The main objective of the report is to find out the solution for inverse kinematics of manipulator with the help of neural network method. Validation of the NN methods ensures future selection of the correct method of NN. From the literature it is well described that there is no unique solution for inverse kinematics. This is why it is significant to apply artificial neural networks models. Here work has been undertaken to find the best ANN configuration for the problem.

1.3 Methodology

On the basis of Literature Survey we have proposed one method for the solution of inverse kinematics of manipulator, the proposed methodis multilayer perceptrons to validate the performance of MLP for inverse kinematics problem, simulation studies will be carried out by using MATLAB [Youshen Xia and Jun Wang 2001]. Many researchers have followed MLP, PPN, RBF and FLANN with MISO (multi input single output) system. Here in this research we have applied MLP with MIMO (multi input multi output) system. A set of some data sets were first generated as per the formula equation for this the input parameter X and Y coordinates in inches. Using these data sets was basis for the training and evaluation or testing the MLP model. Out of the sets data points, maximum were used as training data and some were used for testing for MLP. Back-propagation algorithm was used for training the network and for updating the desired weights. In this work epoch based training method was applied.

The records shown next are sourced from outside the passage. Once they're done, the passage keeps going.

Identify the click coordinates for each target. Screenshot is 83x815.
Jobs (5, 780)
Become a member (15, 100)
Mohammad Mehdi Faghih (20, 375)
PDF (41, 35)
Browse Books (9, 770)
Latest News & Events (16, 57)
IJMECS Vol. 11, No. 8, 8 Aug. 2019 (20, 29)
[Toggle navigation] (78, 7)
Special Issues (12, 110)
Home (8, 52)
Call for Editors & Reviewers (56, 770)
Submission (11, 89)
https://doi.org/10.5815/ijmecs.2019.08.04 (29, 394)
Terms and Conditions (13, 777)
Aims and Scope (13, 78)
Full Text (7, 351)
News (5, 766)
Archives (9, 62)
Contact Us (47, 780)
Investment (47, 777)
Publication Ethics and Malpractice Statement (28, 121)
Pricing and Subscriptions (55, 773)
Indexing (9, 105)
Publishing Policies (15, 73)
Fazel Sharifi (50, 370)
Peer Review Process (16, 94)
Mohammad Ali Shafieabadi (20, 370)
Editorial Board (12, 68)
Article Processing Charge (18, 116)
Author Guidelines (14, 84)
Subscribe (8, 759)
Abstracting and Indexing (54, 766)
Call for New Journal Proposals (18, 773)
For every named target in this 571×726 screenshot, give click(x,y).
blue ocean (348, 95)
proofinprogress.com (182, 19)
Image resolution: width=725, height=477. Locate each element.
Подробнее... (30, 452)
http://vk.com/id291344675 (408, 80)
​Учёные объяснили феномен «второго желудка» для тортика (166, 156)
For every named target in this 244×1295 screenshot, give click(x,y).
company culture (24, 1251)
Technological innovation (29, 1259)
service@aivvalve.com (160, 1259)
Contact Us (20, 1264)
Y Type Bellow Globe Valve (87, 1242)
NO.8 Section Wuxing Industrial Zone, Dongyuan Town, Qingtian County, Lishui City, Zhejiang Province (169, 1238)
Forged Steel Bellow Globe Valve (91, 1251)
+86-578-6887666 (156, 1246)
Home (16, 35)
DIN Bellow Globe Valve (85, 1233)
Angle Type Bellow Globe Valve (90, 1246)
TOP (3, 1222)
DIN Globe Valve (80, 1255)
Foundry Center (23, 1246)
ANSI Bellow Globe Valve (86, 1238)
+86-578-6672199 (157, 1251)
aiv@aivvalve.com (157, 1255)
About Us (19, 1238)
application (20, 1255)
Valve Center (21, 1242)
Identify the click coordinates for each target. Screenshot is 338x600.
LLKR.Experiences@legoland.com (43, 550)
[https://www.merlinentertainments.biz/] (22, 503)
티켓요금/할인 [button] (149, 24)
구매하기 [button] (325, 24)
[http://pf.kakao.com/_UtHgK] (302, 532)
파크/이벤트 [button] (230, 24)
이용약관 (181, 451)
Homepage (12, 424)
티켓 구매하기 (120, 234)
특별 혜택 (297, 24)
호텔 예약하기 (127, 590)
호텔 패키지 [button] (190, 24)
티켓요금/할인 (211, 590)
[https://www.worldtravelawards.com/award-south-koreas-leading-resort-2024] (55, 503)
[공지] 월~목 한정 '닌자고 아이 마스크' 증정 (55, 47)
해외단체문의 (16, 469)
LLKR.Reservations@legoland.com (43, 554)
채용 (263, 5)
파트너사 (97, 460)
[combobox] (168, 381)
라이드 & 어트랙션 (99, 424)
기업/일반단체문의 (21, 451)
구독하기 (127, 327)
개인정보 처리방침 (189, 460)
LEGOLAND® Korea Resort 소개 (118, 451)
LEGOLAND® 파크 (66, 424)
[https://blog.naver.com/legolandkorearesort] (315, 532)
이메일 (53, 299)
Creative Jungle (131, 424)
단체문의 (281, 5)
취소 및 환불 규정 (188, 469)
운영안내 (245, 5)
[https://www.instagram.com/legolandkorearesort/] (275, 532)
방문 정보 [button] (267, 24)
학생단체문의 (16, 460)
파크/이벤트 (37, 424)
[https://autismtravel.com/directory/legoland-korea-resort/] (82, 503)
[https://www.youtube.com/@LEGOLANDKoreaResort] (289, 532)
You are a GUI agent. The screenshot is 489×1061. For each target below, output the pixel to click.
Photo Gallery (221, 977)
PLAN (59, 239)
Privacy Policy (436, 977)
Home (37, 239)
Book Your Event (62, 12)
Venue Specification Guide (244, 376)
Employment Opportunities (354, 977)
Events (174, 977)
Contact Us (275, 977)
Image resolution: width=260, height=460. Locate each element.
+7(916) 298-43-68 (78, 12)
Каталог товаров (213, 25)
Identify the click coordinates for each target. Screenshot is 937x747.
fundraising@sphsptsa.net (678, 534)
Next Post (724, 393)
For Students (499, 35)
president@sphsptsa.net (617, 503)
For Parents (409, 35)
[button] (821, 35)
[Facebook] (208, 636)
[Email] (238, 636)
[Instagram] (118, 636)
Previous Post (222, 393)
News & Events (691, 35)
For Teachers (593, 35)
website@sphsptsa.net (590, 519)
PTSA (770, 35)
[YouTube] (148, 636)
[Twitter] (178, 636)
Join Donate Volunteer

1.4 Scope of the Present Work

In this study the MLP has been proposed for the solution of inverse kinematics problem of robot manipulator. However, it has some limitations. There are several types of soft computing methods are available which can be used for finding the solution, but this is beyond the scope of this thesis but this technique can be used for the future scope of the thesis. These methods are followed:

Application of fuzzy inference system (FIS) Functional link artificial neural network (FLANN) Evaluation computation

2. RESULT AND DISCUSSION

To analyse the Manipulator position in joint space and also to validate the performance of MLP for inverse kinematics problem, simulation studies are carried out by using MATLAB.

2.1 Data Generation:

Let us take the 2-dimensional input space with a two-joint robotic arm and given the desired co-ordinate, the problem reduces to finding the two angles involved. Let θ1 be the angle between the first arm and the base. Let

θ2 be the angle between the second arm and the first arm.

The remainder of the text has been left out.